My zoning officer had a grandfather who was a bee keeper and it was the zoning officer who researched that I could get permits for 8 rather than the permits for two that I had. 8/42 close enough for me.


----------



## Ross (Apr 30, 2003)

Also, do not apply as a home occupation unless you plan to make your living from it. I just looked at the regulations online. Gardening, woodworking, and other uses are not covered either. By the way, there is a regulation prohiiting the growing of marijuana. It is a minor misdemeanor. Near as i can tell, you can even keep exotic animals as long as you don't let them run around town.


----------



## walking bird (Mar 2, 2008)

It's always easier to ask forgiveness than permission.

Never more true than when dealing with regulators. While ignorance of the law is no excuse, there doesn't appear to be any specific law here to be ignorant of. For anyone else with the urge to become an urban beekeeper, I advocate discreet hives, a friendly chat with the neighbors (and a promise of some fresh honey to come), and a low profile.


----------



## odfrank (May 13, 2002)

walking bird said:


> a friendly chat with the neighbors (and a promise of some fresh honey to come), and a low profile.


I would discourage the friendly chat with your neighbor. You can be sure that many of your neighbors and their kids and their dogs and their nieces and nephews are "ALLERGIC" to bees (who visit their picnics foraging for meat). When a huge swarm fills their whole yard with 100000 spinning bees and lands in their tree, they will know exactly whom to blame. And when their cars and their skylights are covered with very hard to clean little yellow spots, they will quickly figure out who to blame.
Keep hidden and keep quiet unless you know your neighbors very, very well.


----------



## FindlayBee (Aug 2, 2009)

It was ironic that I also got an email from our State Entomologist. She had some suggestions for making my hive a bit more vandal proof. Asked if I could move it closer to the house or into the back yard. My back yard is about 3 feet deep (I really have no back yard).

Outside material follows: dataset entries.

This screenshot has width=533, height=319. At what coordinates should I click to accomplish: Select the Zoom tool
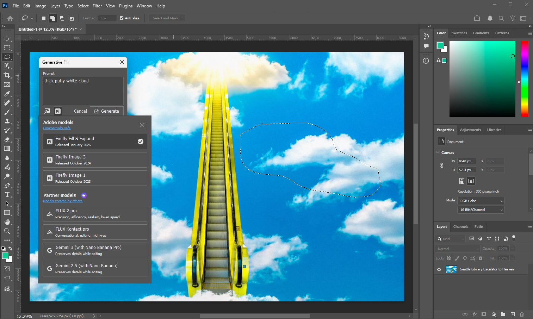[x=7, y=231]

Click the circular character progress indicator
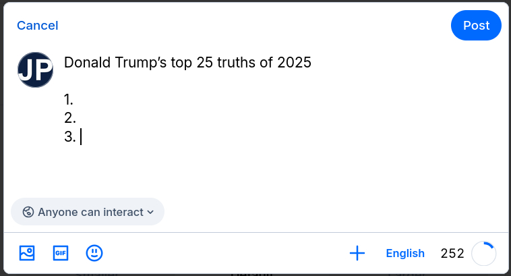(x=483, y=254)
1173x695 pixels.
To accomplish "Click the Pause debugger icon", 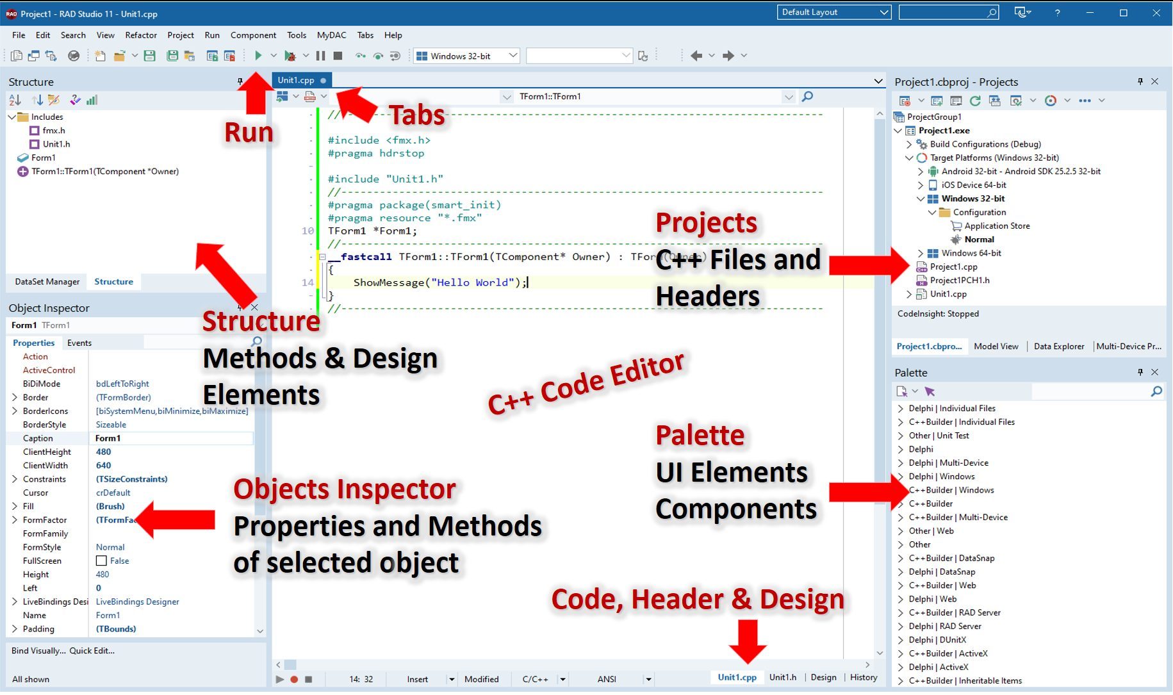I will coord(320,56).
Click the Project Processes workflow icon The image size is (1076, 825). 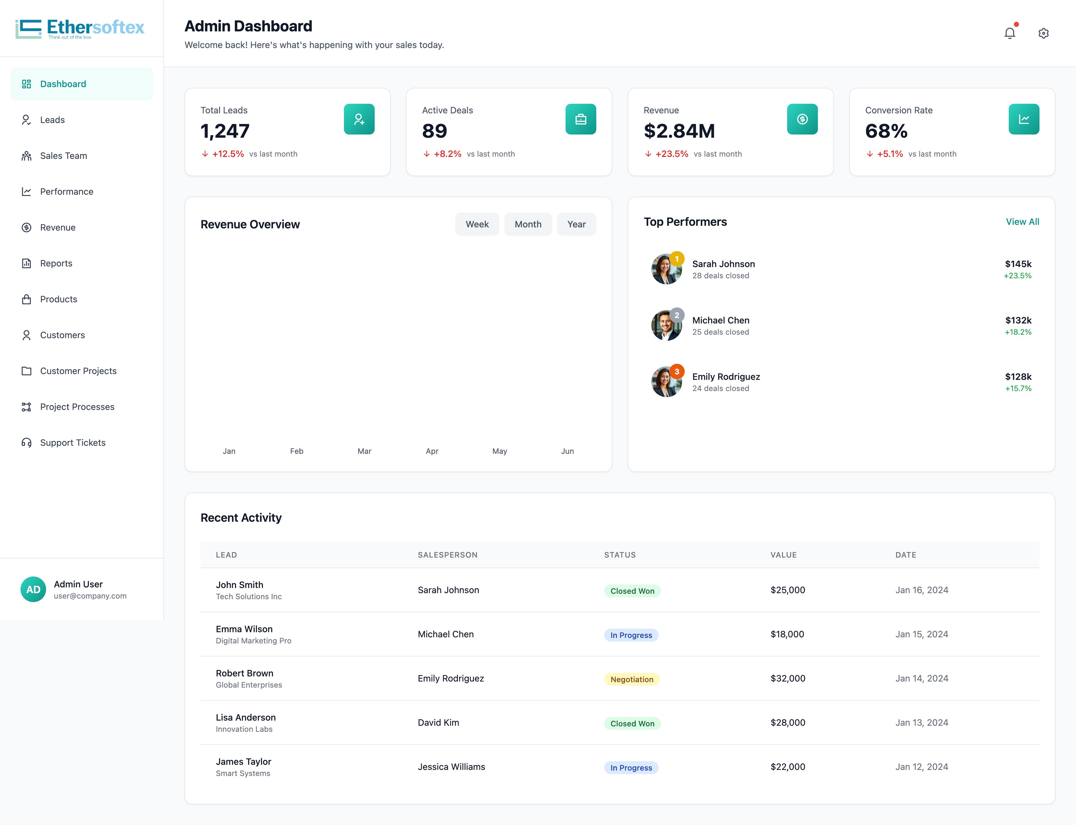click(x=27, y=407)
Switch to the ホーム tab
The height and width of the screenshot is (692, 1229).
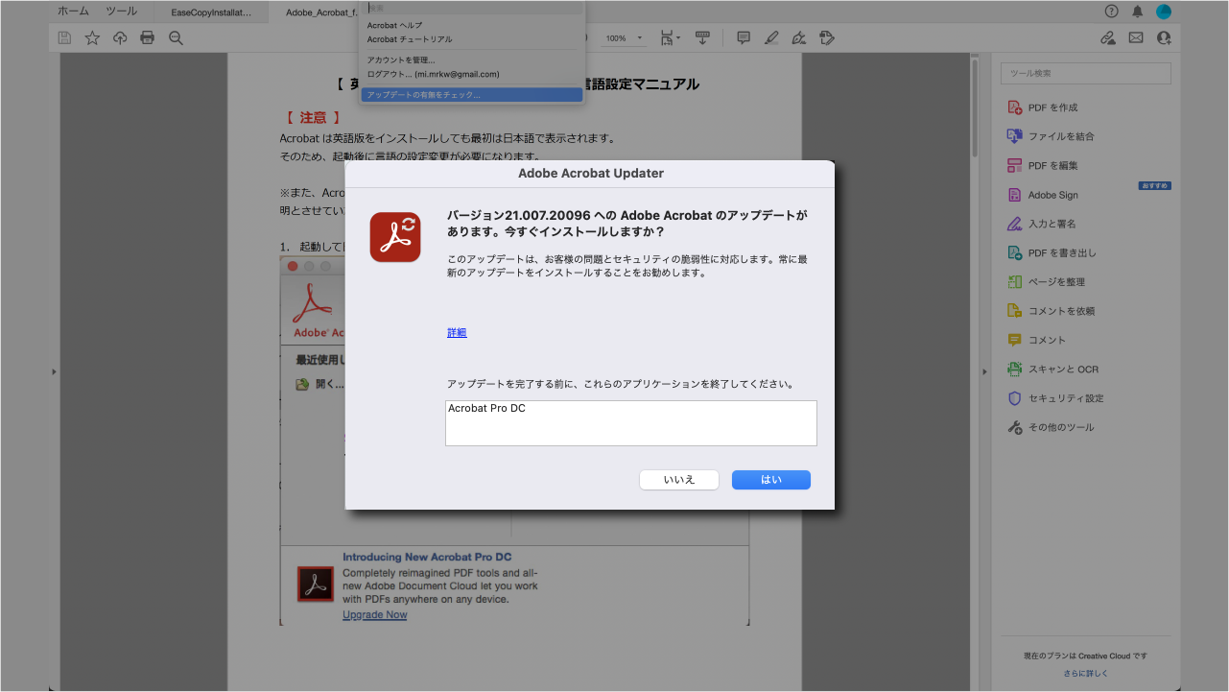tap(72, 11)
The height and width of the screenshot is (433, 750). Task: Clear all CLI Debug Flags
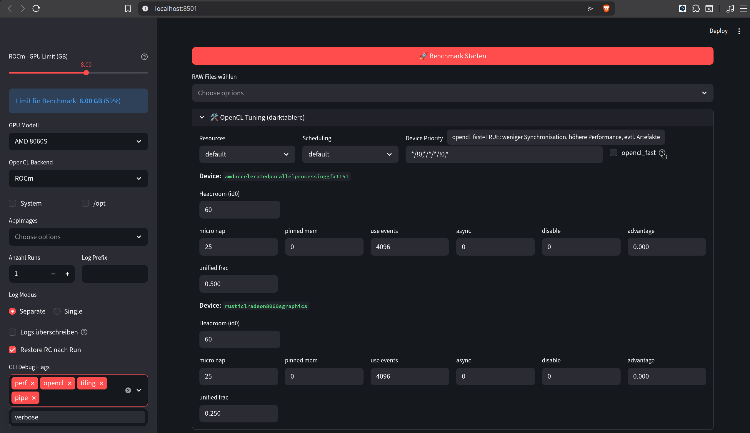128,390
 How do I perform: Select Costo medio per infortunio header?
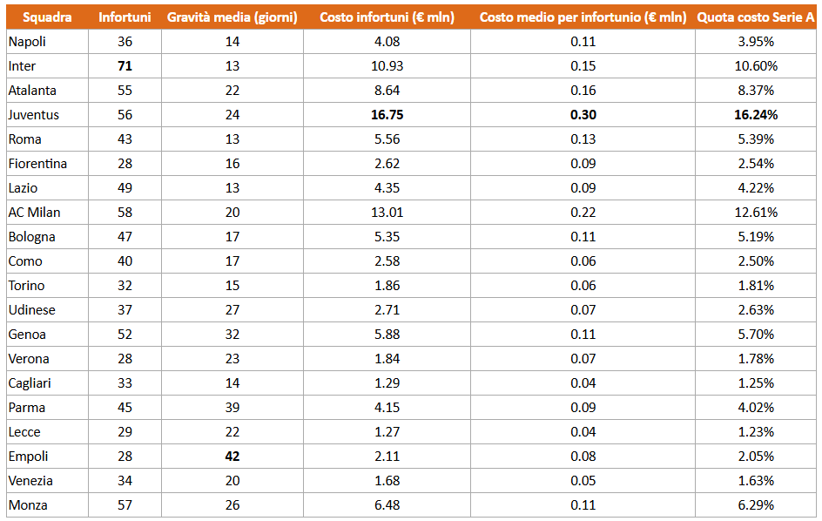click(583, 17)
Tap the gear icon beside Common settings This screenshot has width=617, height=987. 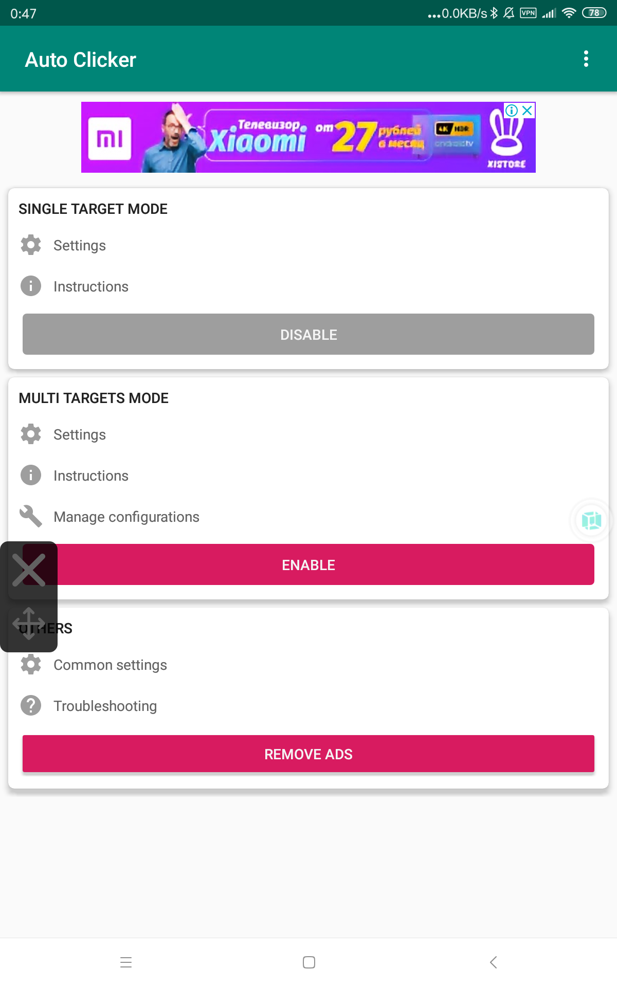pyautogui.click(x=31, y=664)
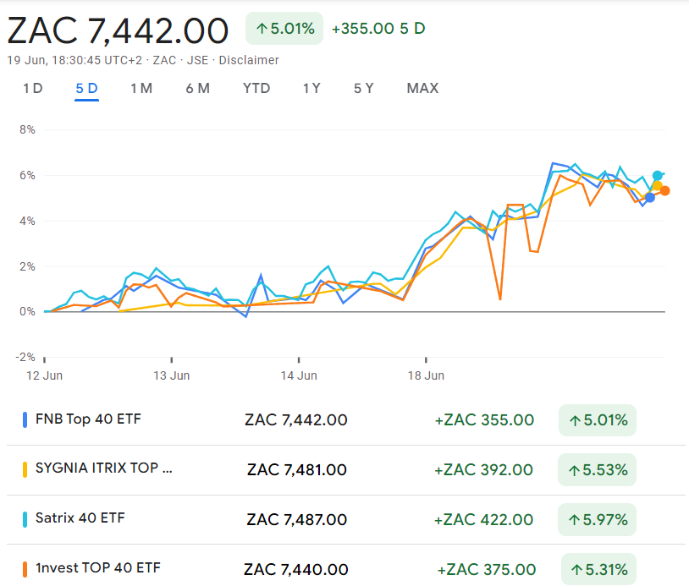Select the 1M time range

pyautogui.click(x=141, y=88)
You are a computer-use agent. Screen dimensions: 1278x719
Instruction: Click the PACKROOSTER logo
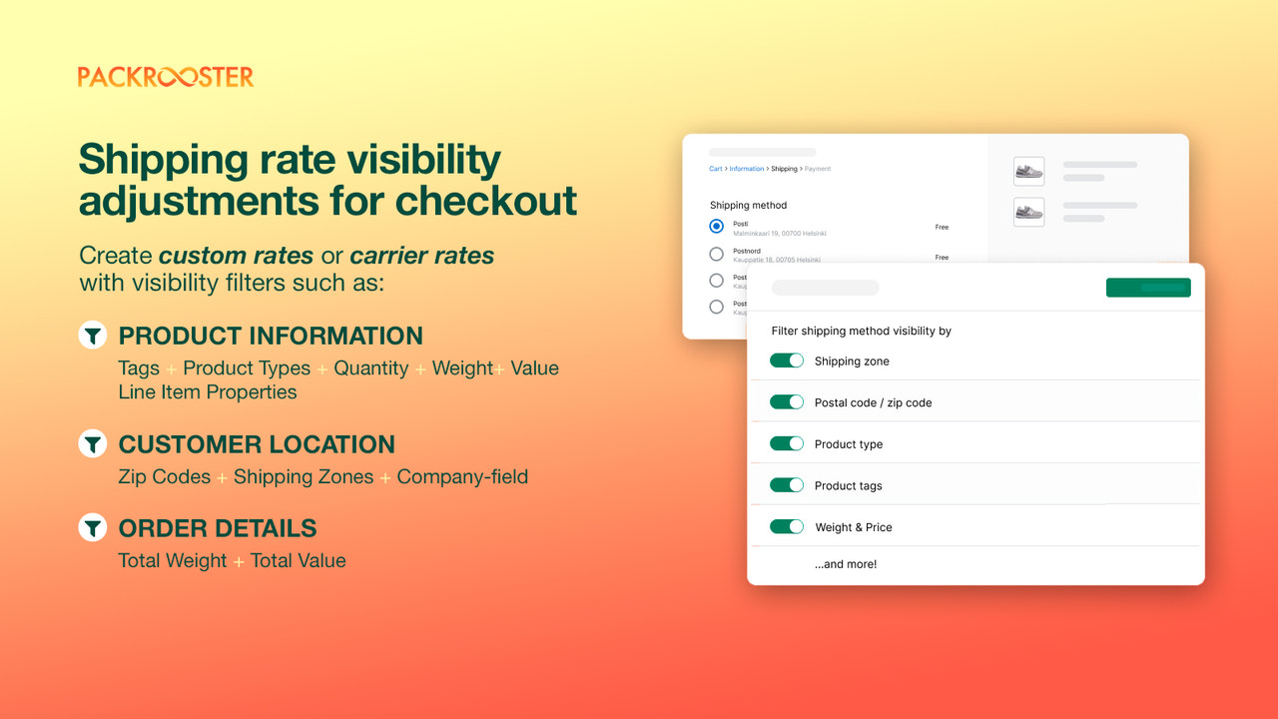(x=166, y=75)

Sent her some answers to her questions for me and also told her it was probably a moot point now as the city has said that an apiary is not a permitted activity in the city. If I am lucky, I may receive an answer back suggesting how I can change that.

Will see. Otherwise I will just have to drive 50 miles round trip to check them out.


----------



## turboterry544 (May 29, 2009)

I had 4 hives on Sandusky st. in the apartments that are right by I-75 1995 to 1997 they were in the back and the kids did not play with them and I had my phone # on them and never got a call. I would say just go for it :thumbsup:


----------



## 11x (May 14, 2009)

i live here in the buckeye as well. i live less than 1000 yards from the city managers office. i keep bees. some of the neghibors see me in the yard and i meet them at the property line take off my veil and walk them over to the hive. when thay see it is no danger i explain some of the interesting things about bees and next thing i know thay want to know more. after a year with hives i am now knowen as the bee guy. hope to get some swarm calls from the p.d this summer. i belive most people are only afraid of something because thay dont understand it. but some times tall fences make good neghibors.


----------



## honeydreams (Aug 10, 2009)

Permit shmerit. One has to ask why a permit? what is the reason for one? is it just to justify a job for a city clerk that has no clue about bees and iif it unlawfull the city better be spraying for every flying insect that might sting. if they don't they can't stop you plus I would never ever openly unless I have to give any information to the goverment city state or fed. they have no right to know whats on my property period. mins my house and cars. out side of that for get it. and I would just keep a hive in your back yard and thumb your nose at them. with out telling them. just keep your mouth shut and have your bees.


----------



## FindlayBee (Aug 2, 2009)

I believe this is the code the law directer was referencing:

505.08 NUISANCE CONDITIONS PROHIBITED.
(a) No person shall keep or harbor any animal or fowl in the Municipality so as to create noxious, or offensive odors or unsanitary conditions which are a menace to the health, comfort or safety of the public.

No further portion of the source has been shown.